**Task:** Set out exactly, line by line, the stretch of data below that begins at the line containing "من نحن (40, 12)" and ends at the line containing "Tablet Cases (270, 587)", with both ends kept.

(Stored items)

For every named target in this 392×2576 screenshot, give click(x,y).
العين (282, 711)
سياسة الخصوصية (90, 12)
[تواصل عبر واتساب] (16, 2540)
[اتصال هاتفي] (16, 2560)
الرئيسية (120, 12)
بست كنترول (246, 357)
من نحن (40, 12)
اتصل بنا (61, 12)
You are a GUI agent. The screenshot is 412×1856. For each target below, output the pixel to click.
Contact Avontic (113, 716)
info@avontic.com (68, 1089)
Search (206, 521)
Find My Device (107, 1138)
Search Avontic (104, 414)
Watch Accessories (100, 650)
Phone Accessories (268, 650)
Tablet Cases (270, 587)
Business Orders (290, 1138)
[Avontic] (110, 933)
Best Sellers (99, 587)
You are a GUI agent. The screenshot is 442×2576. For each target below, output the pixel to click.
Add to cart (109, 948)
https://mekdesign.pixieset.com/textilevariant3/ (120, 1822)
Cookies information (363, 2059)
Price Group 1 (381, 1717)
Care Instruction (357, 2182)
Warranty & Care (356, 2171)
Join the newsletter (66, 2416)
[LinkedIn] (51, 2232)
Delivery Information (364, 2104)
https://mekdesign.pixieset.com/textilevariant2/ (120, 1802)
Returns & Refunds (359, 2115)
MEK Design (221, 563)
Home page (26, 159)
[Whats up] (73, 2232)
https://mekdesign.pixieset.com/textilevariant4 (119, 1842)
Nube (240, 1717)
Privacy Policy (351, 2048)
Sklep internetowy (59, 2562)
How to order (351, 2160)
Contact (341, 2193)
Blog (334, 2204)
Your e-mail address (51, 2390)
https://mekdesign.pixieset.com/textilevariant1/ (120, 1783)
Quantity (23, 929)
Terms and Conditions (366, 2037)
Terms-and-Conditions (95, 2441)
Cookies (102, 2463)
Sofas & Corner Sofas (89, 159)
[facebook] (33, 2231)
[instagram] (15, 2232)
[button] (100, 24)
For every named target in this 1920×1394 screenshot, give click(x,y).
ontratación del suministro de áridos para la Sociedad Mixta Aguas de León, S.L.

**Exercise result:**
من نحن (40, 12)
اتصل بنا (61, 12)
You are a GUI agent. The screenshot is 412×1856. For each target below, output the pixel to click.
Contact Avontic (113, 716)
info@avontic.com (68, 1089)
Search (206, 521)
Find My Device (107, 1138)
Search Avontic (104, 414)
Watch Accessories (100, 650)
Phone Accessories (268, 650)
Tablet Cases (270, 587)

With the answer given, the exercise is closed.